Heureusement, le ministère des Affaires étrangères du Royaume-Uni a suivi l’exemple de l’Estonie très récemment et a également refusé l’accréditation à RT et Sputnik, leur interdisant ainsi effectivement de participer à une conférence sur la liberté des médias. Les pays européens devraient également s’inspirer de l’exemple américain et faire enregistrer ces médias comme agents étrangers.

Dans de nombreux pays, il est possible d’utiliser les lois et réglementations existantes pour forcer les pseudo-médias pro-Kremlin à adhérer aux normes de l’industrie. En 2016, les autorités lituaniennes ont puni une chaîne de télévision russe pour incitation à la haine fondée sur la nationalité. Au début de cette année, un régulateur audiovisuel letton a temporairement restreint une chaîne de télévision russe en raison de discours de haine et d’incitation à la guerre. En mai, la Lituanie a expulsé le chef du Sputnik lituanien car il est considéré comme une menace pour la sécurité nationale. Le régulateur britannique des médias, Ofcom, a déjà puni RT à plusieurs reprises, principalement pour ne pas avoir respecté l’impartialité des médias. L’écosystème de désinformation pro-Kremlin propage régulièrement des mensonges, des diffamations, des fausses accusations et des fausses alertes – je pense qu’il existe de nombreux cas où l’on pourrait montrer qu’ils violent les lois ou règlements de plusieurs pays.

Afin de pouvoir identifier ceux qui méritent d’être punis, il est également nécessaire de mener des enquêtes officielles, similaires à celle conduite par le procureur spécial Robert Mueller. C’est un domaine où les États-Unis ont pris beaucoup d’avance sur l’Europe – les Américains enquêtent sur l’attaque de leur démocratie et une enquête appropriée est le prélude nécessaire à une juste punition. Malgré la longue liste d’élections européennes et de référendums ciblés par la désinformation du Kremlin au cours des cinq dernières années, je n’ai connaissance d’aucune enquête similaire en Europe (le cas le plus proche est probablement l’enquête du Parlement britannique sur la désinformation et les fake news, mais qui n’a pas de conséquence pénale). C’est ainsi que, en tant qu’Européens, nous disons hélas essentiellement que peu nous importe que quelqu’un attaque notre démocratie, nous ne réagirons pas. De telle sorte que, logiquement, nous invitons ainsi à de nouvelles agressions.

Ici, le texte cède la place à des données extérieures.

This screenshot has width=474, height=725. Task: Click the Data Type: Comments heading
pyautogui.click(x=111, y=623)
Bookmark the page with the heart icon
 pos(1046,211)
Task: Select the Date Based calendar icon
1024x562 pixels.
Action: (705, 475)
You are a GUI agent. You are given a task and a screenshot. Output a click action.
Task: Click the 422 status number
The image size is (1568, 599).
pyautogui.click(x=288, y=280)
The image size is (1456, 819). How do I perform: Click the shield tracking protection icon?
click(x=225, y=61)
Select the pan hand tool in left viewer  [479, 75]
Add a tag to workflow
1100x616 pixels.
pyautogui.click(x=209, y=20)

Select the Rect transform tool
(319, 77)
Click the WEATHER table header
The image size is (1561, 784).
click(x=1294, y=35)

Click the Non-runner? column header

Punir les agresseurs de l’information aura un autre effet souhaitable : cela dissuadera d’autres agresseurs potentiels. Nous voyons déjà que d’autres acteurs étatiques et non étatiques adoptent le manuel du Kremlin, apparemment parce qu’ils ont calculé que la réaction des sociétés occidentales est suffisamment faible pour ne pas les en dissuader. Selon certains rapports, c’est surtout la Chine qui est active à cet égard.

Une punition résolue du criminel numéro un en matière de désinformation enverrait un signal clair à d’autres criminels potentiels.

 

Source : Disinfoportal.org, 17 juillet 2019.